No ha mirado arriba: unos diez metros sobre su cabeza, flotando en el vacío, se encuentra el hombre, su marido. Tiene los brazos en cruz, los ojos en blanco. Flota extasiado en el aire. ¿Cómo es esto posible? Da igual, la mujer tira del hilo rojo que los une y hace entrar al marido de vuelta en la casa. Lo abraza, lo besa, trata de hablarle. Él no dice nada, no puede sentir nada. Aparta a la mujer de sí. De hecho, comienza a empujarla hacia la puerta de la calle. Hace un gesto que la mujer comprende bien y toma entonces a su hijo pequeño en brazos. Salen los tres.

En el coche el marido continúa con su misterio. El instinto de la mujer le dice que tiene que volver a tirar de estereotipo. Habla, gimotea, le recuerda quienes son ellos. Son su hijo y su mujer. El hijo llora. Esto podrá ayudar. Abraza al pequeño, pero no lo consuela. Sus lágrimas pueden ser la solución al enigma.
Entonces el marido toma un desvió oscuro. Un camino de tierra. Se dirigen al bosque. Apaga las luces y conduce un poco más. La oscuridad se ha hecho total. Detiene el coche sin parar el motor. Se baja y hace bajar a la mujer y al hijo pequeño. Ella se hinca de rodillas y pide compasión, misericordia, piedad. Lo ha visto hacer en una película, y entonces salió bien. El marido no va a matarlos. Va a abandonarlos. No dice nada, como en toda la tarde y toda la noche. No los mira; se da la vuelta y regresa al coche. Se aleja de allí mientras que la mujer se aferra a la manilla del coche, gritando, llorando, tratando de hacerle reconsiderar su decisión. No hay nada que hacer: el hombre acelera, aun a riesgo de chocar contra los árboles.

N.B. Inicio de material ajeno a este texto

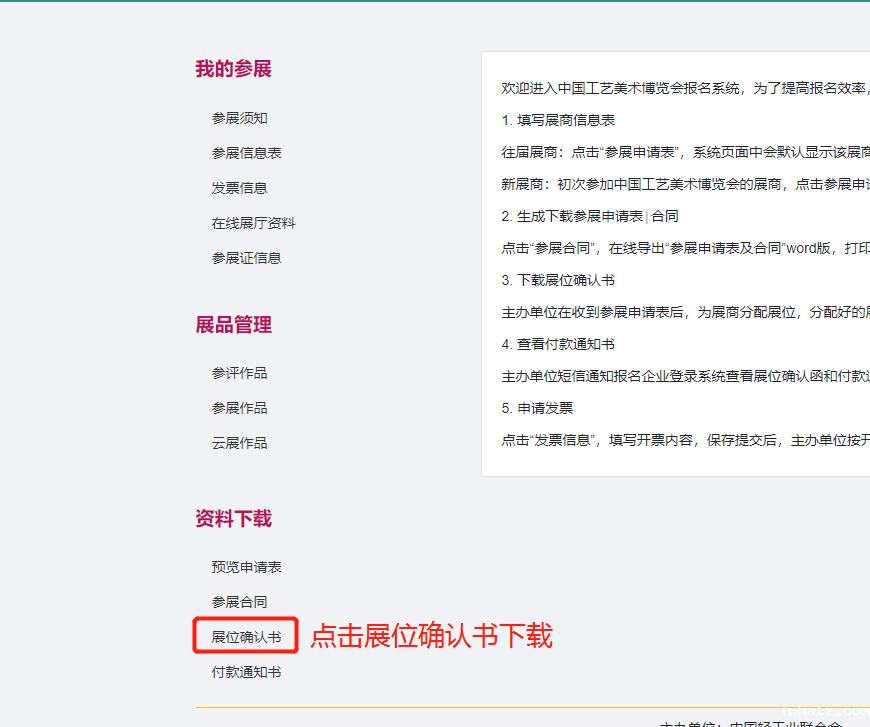Select 在线展厅资料 from the sidebar
Viewport: 870px width, 727px height.
[253, 223]
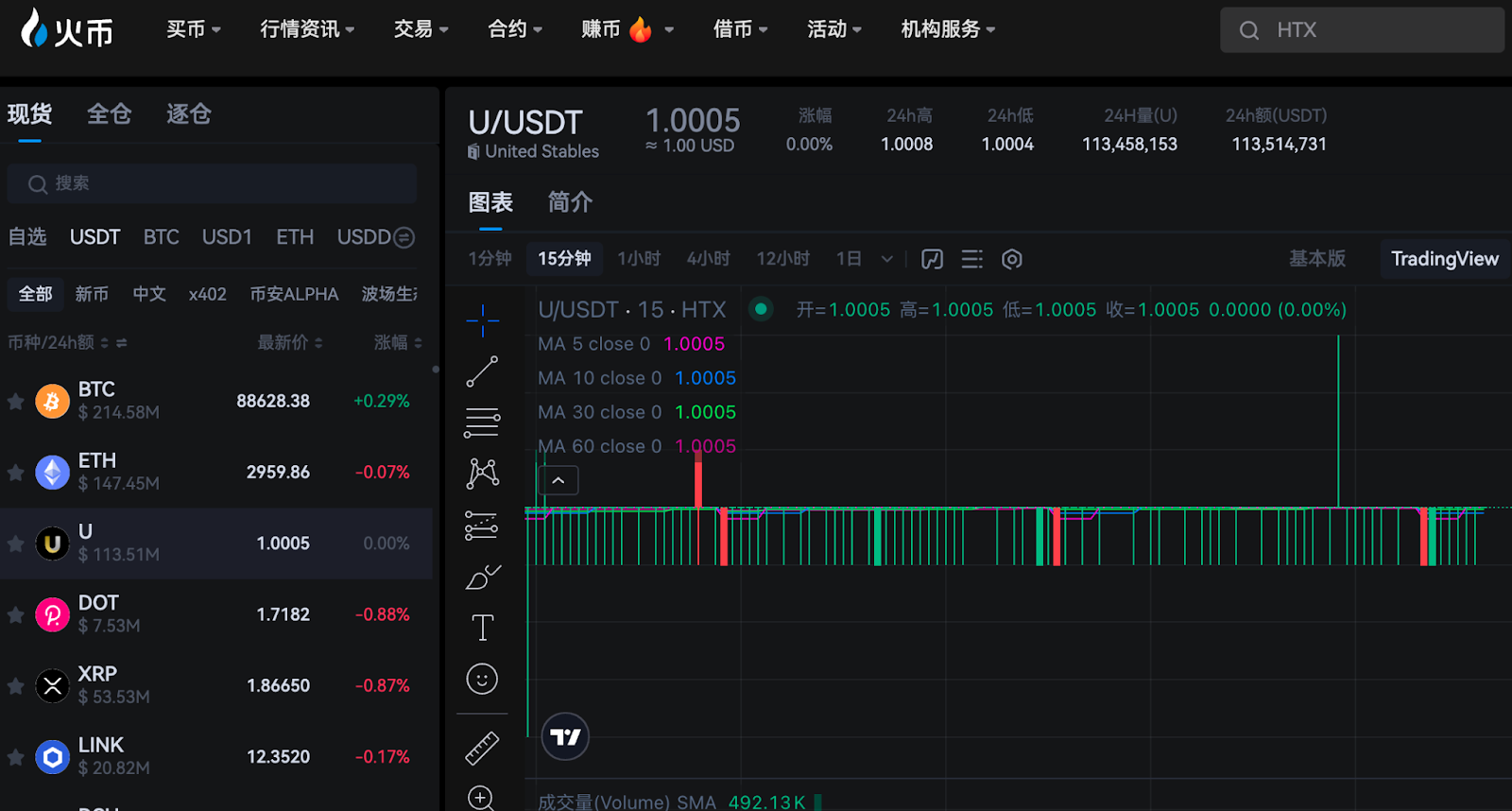Open chart settings hexagon icon
This screenshot has width=1512, height=811.
point(1011,259)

Cuando se aleja no mira por el retrovisor. Ya sabemos que ocurre si uno se gira para ver. Nosotros sí podemos observar a la mujer con el hijo pequeño en brazos: iluminados por las luces frías del coche, adquiriendo un brillo espectral. Los brazos de los árboles azotan sus ramas hacia ellos y parecen querer abrazarlos o atraparlos. Su imagen se va empequeñeciendo como un recuerdo, hasta desaparecer, engullidos por el olvido o la oscuridad.


Al llegar a casa, el marido deja las llaves en el cuenco de la entrada. Su hijo pequeño sale de su escondite. ¡Buh!, dice, y el hombre hace como que se lleva un gran susto. Se abalanza a los brazos cariñosos del padre y éste le da un sonoro beso y un gran achuchón. La mujer le besa también. Le besa en la mejilla, espátula en mano, delantal ceñido; la pierna flexionada a la altura de la rodilla en un gesto coqueto, hacia atrás. Se quieren. Nada podría ir mejor. La mesa está puesta. El puré de patatas de sobre con salchichas de sobre humea en la mesa. Se sientan a cenar.